### [Instructions to follow]
Please copy the listing below line for line, keeping every character as it appears.

### [Records provided]
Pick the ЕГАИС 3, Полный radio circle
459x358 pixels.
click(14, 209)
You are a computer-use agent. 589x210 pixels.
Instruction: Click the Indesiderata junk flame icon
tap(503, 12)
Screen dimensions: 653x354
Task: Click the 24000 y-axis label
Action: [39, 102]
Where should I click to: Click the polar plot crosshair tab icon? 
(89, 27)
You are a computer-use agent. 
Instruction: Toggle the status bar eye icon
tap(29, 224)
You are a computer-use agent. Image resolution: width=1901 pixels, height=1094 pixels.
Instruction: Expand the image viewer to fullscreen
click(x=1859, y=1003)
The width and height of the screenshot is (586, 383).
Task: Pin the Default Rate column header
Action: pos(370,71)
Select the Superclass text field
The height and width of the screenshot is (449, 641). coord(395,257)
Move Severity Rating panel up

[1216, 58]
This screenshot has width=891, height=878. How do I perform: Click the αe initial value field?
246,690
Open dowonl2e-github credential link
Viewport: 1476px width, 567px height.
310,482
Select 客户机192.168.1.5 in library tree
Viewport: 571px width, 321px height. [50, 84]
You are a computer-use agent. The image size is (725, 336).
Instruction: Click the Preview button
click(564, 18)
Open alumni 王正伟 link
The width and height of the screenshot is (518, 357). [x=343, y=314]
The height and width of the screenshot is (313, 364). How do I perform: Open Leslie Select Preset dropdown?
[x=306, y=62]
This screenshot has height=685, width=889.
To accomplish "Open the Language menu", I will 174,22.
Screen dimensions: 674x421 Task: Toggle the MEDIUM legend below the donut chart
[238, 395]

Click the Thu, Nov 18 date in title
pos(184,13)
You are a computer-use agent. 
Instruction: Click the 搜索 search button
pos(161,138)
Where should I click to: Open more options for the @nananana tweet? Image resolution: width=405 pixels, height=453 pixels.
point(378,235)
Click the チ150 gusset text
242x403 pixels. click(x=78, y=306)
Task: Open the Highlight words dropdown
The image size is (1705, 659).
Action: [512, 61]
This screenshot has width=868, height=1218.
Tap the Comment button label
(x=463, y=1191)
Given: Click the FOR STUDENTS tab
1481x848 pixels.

### [Reply]
Pick the ЕГАИС 3, Полный radio circle
459x358 pixels.
click(14, 209)
You are a computer-use agent. 589x210 pixels.
Instruction: Click the Indesiderata junk flame icon
tap(503, 12)
Screen dimensions: 653x354
Task: Click the 24000 y-axis label
Action: [39, 102]
Where should I click to: Click the polar plot crosshair tab icon? 
(89, 27)
You are a computer-use agent. 
Instruction: Toggle the status bar eye icon
tap(29, 224)
You are a computer-use agent. Image resolution: width=1901 pixels, height=1094 pixels.
Instruction: Expand the image viewer to fullscreen
click(x=1859, y=1003)
The width and height of the screenshot is (586, 383).
Task: Pin the Default Rate column header
Action: pos(370,71)
Select the Superclass text field
The height and width of the screenshot is (449, 641). coord(395,257)
Move Severity Rating panel up

[1216, 58]
This screenshot has width=891, height=878. How do I perform: Click the αe initial value field?
246,690
Open dowonl2e-github credential link
Viewport: 1476px width, 567px height.
310,482
Select 客户机192.168.1.5 in library tree
Viewport: 571px width, 321px height. [50, 84]
You are a computer-use agent. The image size is (725, 336).
Instruction: Click the Preview button
click(564, 18)
Open alumni 王正伟 link
The width and height of the screenshot is (518, 357). [x=343, y=314]
The height and width of the screenshot is (313, 364). How do I perform: Open Leslie Select Preset dropdown?
[x=306, y=62]
This screenshot has height=685, width=889.
To accomplish "Open the Language menu", I will 174,22.
Screen dimensions: 674x421 Task: Toggle the MEDIUM legend below the donut chart
[238, 395]

Click the Thu, Nov 18 date in title
pos(184,13)
You are a computer-use agent. 
Instruction: Click the 搜索 search button
pos(161,138)
Where should I click to: Open more options for the @nananana tweet? Image resolution: width=405 pixels, height=453 pixels.
point(378,235)
Click the チ150 gusset text
242x403 pixels. click(x=78, y=306)
Task: Open the Highlight words dropdown
The image size is (1705, 659).
Action: [512, 61]
This screenshot has width=868, height=1218.
Tap the Comment button label
(x=463, y=1191)
Given: Click the FOR STUDENTS tab
1481x848 pixels.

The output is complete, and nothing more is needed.